What is happiness, and how can we all get some? Buddhist monk, photographer and author Matthieu Ricard has devoted his life to these questions, and his answer is influenced by his faith as well as by his scientific turn of mind: We can train our minds in habits of happiness. Interwoven with his talk are stunning photographs of the Himalayas and of his spiritual community.

His book Happiness: A Guide to Developing Life’s Most Important Skill contains many of these ideas. The good news: transformation is possible for all us. The bad? Well, it takes time, which is why perhaps so few of us really work on centering our minds and letting it control our actions and reactions.

“Happiness is such a vague word. Let’s call it well-being. Well-being is not a mere pleasurable sensation. It is a deep sense of serenity and fulfillment, a state which actually pervades and underlies all emotional states and all the joys or sorrows that can come one’s way. That might be surprising. Can we have this kind of well-being while being sad? In a way, why not? Because we are speaking of a different level…Very often we look outside, we think we need everything, which already dooms our happiness.”

Ricard provides our western, outward-seeking, grasping culture with an important–one might say crucial–message of looking inward. We typically write-off Buddhist thinking as passive and/or negative (how does one think about “nothing”?). By contrast, Ricard demonstrates how we have to actively pursue unconditional compassion and open-mindedness. These are the necessary components to experiencing the healthy and sustained depths of emotional and psychic well-being.

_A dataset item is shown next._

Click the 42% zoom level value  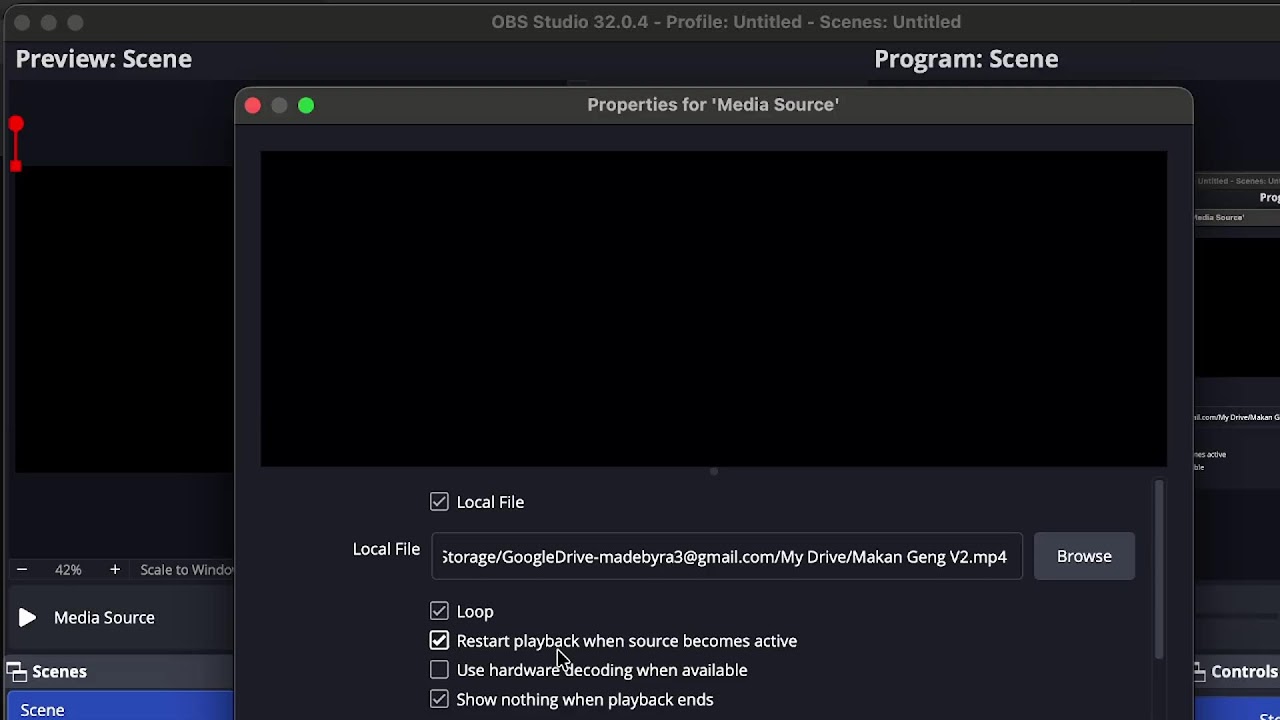coord(68,570)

“Mind training matters. It is not a luxury. It is not a supplementary vitamin for the soul. This is something that is going to determine the quality of every instance for life. We are ready to spend 50 years in education. We spend a great deal of time doing fitness, jogging, trying to remain beautiful. Yet we spend surprisingly little time taking care of what matters most, the way our minds function, which is the ultimate things that determine the quality of our experience.”